Tricky Point 1: Individual vs Distributional Effects

"Training raised the lower decile" ≠ "Poor people became richer"

Quantile regression tells us about the distribution's shape, not about specific individuals. Unless we assume rank preservation (treatment doesn't change ranks), we can't interpret effects as individual-level.

Tricky Point 2: Conditional ≠ Marginal Quantiles

For means: E[y | X] = X'β ⟹ E[y] = E[X]'β ✓

For quantiles: Q_τ(y | X) = X'β_τ ⟹ Q_τ(y) ≠ E[X]'β_τ ✗

Quantiles are nonlinear operators. Extracting marginal quantiles requires integrating over the entire distribution of X (Machado & Mata, 2005).

7.2 Quantile Treatment Effects (QTE)

The Problem: Selection Bias

Just like OLS, quantile regression suffers from omitted variable bias when treatment is endogenous.

	Exogenous d	Endogenous d
Mean	OLS	2SLS
Quantile	QR	QTE

QTE: Extending LATE to Quantiles

Abadie, Angrist, and Imbens (2002) extend the LATE framework to quantiles:

                Qτ(y | X, d, complier) = ατ·d + X'βτ
            

α_τ = effect on τ-quantile for compliers

The Abadie Kappa

                κi = 1 - di(1-zi)/(1-p(Xi)) - (1-di)zi/p(Xi)
            

Properties: E[κ | complier] = 1, E[κ | non-complier] = 0

QTE Estimator:

                (ατ, βτ) = arg min E[κi · ρτ(yi - α·di - Xi'b)]
            

QTE Implementation Steps

Step 1: Probit z ~ y, X in d=1 subsample → save Ê[z | y, d=1, X]
Step 2: Probit z ~ y, X in d=0 subsample → save Ê[z | y, d=0, X]
Step 3: Probit z ~ X in full sample → save P̂(z=1 | X)
Step 4: Compute Ê[κ | y, d, X] using formula; trim to [0, 1]
Step 5: Run κ-weighted quantile regression
Step 6: Bootstrap entire procedure for standard errors

Empirical Example: JTPA Training (Table 7.2.1)

Setting: Job Training Partnership Act (1980s US). z = randomized training offer, d = actual participation (~60%), y = 30-month earnings.

Panel A: OLS & Quantile Regression (Selection bias present)

	OLS	τ=0.15	τ=0.25	τ=0.50	τ=0.75	τ=0.85
Training	3,754	1,187	2,510	4,420	4,678	4,806
% Impact	21%	136%	75%	35%	17%	13%

Panel B: 2SLS & QTE (Selection bias removed)

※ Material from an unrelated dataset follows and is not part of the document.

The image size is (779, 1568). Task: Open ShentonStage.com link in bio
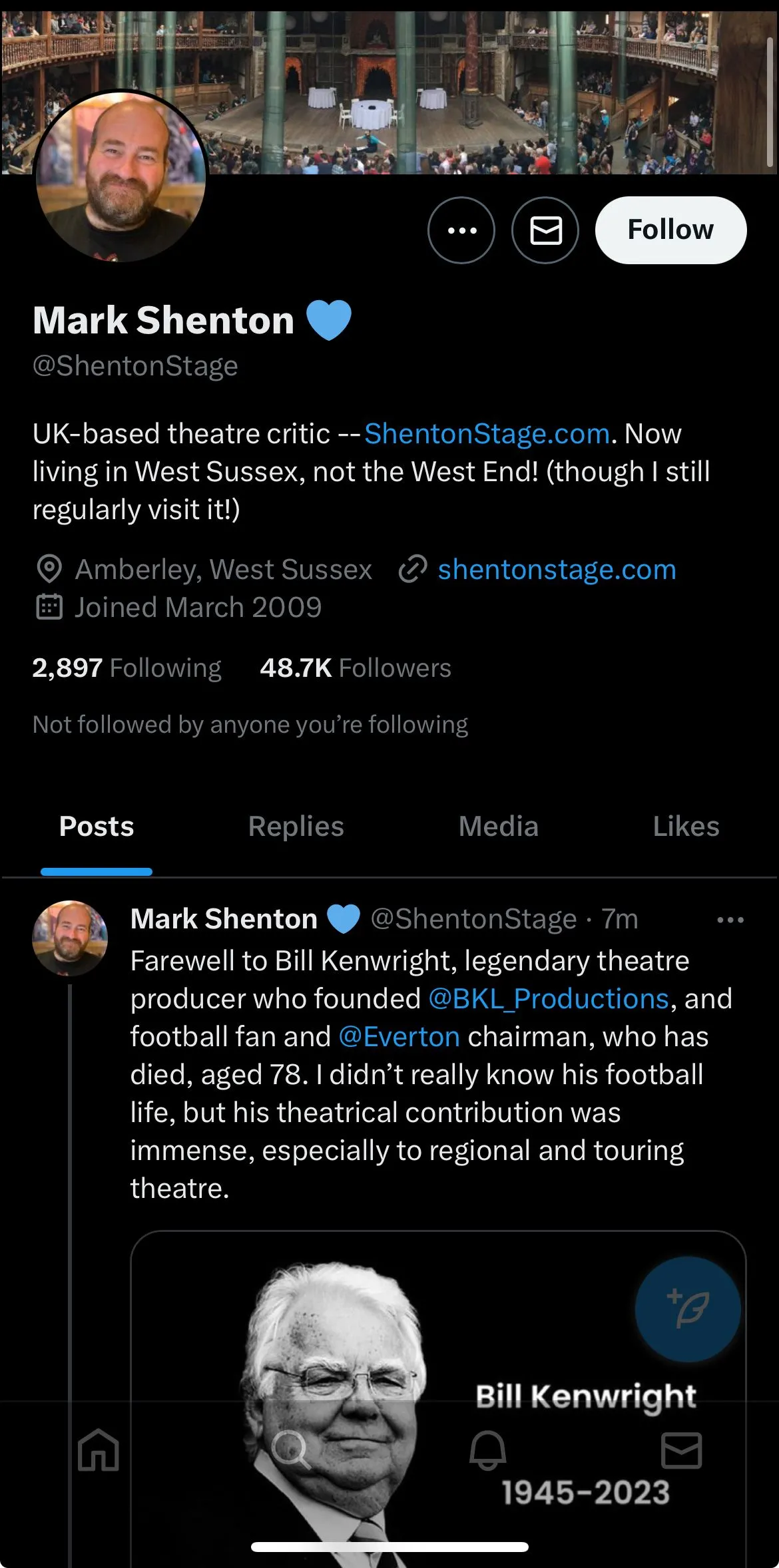click(x=487, y=434)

	2SLS	τ=0.15	τ=0.25	τ=0.50	τ=0.75	τ=0.85
Training	1,593	121	702	1,544	3,131	3,378
% Impact	9%	5%	12%	10%	11%	9%

Key finding: QR shows huge effect at τ=0.15 ($1,187, 136%). But QTE shows nearly zero ($121, 5%)!

Interpretation: Low-income trainees are more motivated → positive selection bias inflates QR estimates at lower quantiles. JTPA actually only worked at upper quantiles.

Three Key Questions

Q1. Quantile Regression vs OLS

Q: How does QR differ from OLS, and when should you use it?

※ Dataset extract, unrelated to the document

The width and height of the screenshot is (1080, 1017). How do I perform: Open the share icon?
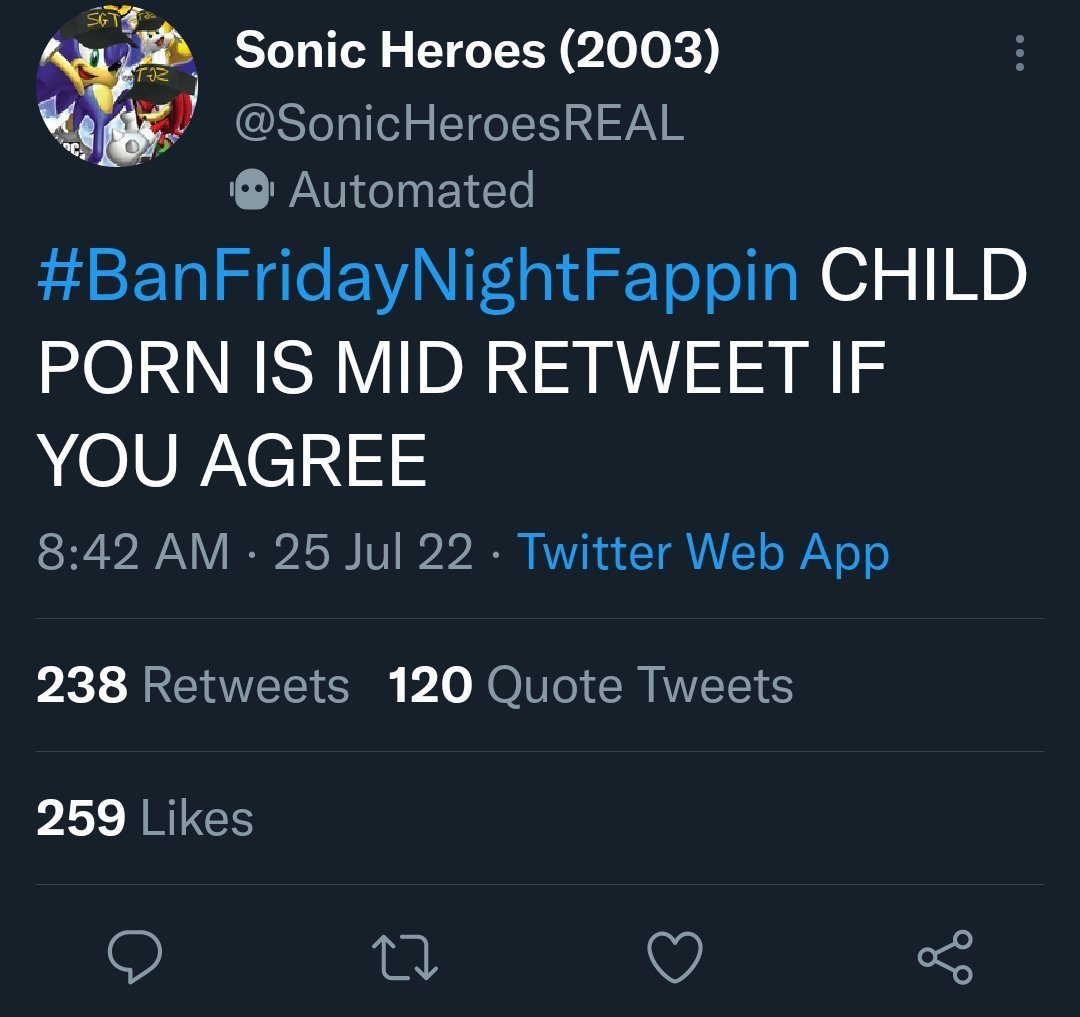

A: OLS estimates conditional means; QR estimates conditional quantiles. Use QR when: (1) analyzing inequality, (2) detecting heterogeneous effects, (3) distinguishing location shift vs fanning out, (4) robustness to outliers.

Q2. Location Shift vs Fanning Out

Q: What does it mean when quantile coefficients differ across τ?

A: Identical coefficients → location shift (distribution shifts uniformly). Increasing coefficients → fanning out (inequality increases with X). 2000 Census: upper decile return (15.7%) >> lower decile (9.2%) → education increases inequality.

Q3. Why QTE?

Q: Why might QR estimates be biased, and how does QTE fix this?

A: QR suffers from selection bias when treatment is endogenous. QTE applies IV logic: uses Abadie kappa to weight observations by probability of being a complier. JTPA example: QR lower quantile effect dropped from $1,187 to $121 (90% reduction) after correcting for selection.

Summary: OLS vs QR vs 2SLS vs QTE

Method	Estimand	Selection bias	Distribution
OLS	E[y\|X,d]	Present	Mean only
2SLS	E[y\|X,d] for compliers	Removed	Mean only
QR	Q_τ(y\|X,d)	Present	Full distribution
QTE	Q_τ(y\|X,d) for compliers	Removed	Full distribution